I’m sure those of you who write publicly in some form will be nodding in agreement when I say that we’re all just making it up as we go along in this Wild Wild West of personal branding and the knowledge economy. This crazy warp in time where so many people are starting to make a living just by — gasp! — being themselves, having ideas and talking about it all. Can you even imagine any of your grandparents in a job like that?
So what I’m really trying to say here — 900+ words later — is please bear with me as I work through my hibernation mode. This is a start, and awesome things ARE forming. I just don’t have the first clue about how to tell you what they are yet. I will though, I promise. I know such promises are empty until the work speaks for itself, and there’s no guarantee that it ever will.

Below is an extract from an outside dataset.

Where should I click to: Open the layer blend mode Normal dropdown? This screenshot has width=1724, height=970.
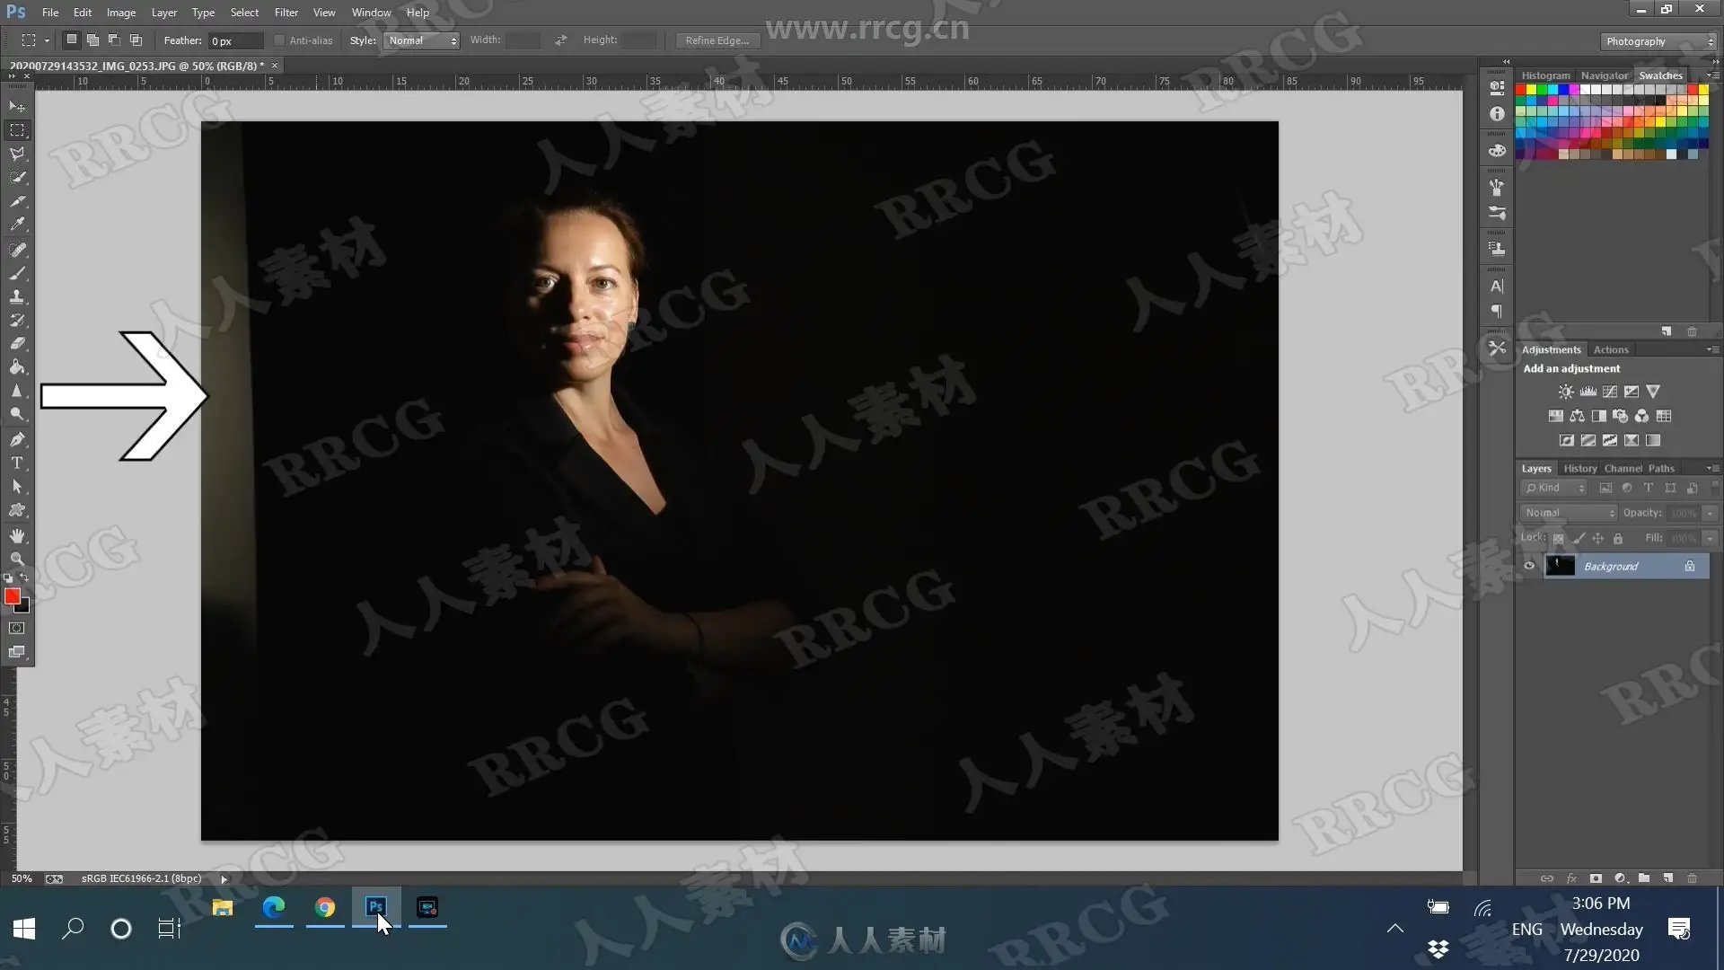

But I can say this: somehow I’ve carried my blogs and my career this far. And someday soon, I will figure out how to publicly shepherd them all into their next evolution, just as soon as I find some terra firma for my own. Thank you for sticking around in the meantime, or even if you don’t — no sweat, I’ll catch you again on the flipside. :)
Hair of the dog?
Even though I wasn’t writing much last month, I still found a way to indulge in some good ol’ healthy book porn.
There’s no better task for an overactive OCD mind than moving to a new place (which I did last month) with shelves, closets and endless crevices to be organized. Hallalujah for some tactile distraction! To that end, here’s some fun I had setting up the bookshelf in my new studio:
I’m still in the great city of New York, sandwiched between SoHo and the East Village. For inquiring minds: yes, the cost of rent is enough to induce a small panic attack on the first of every month. But you know what’s even crazier? I love this city so damn much that it’s worth every last precious penny.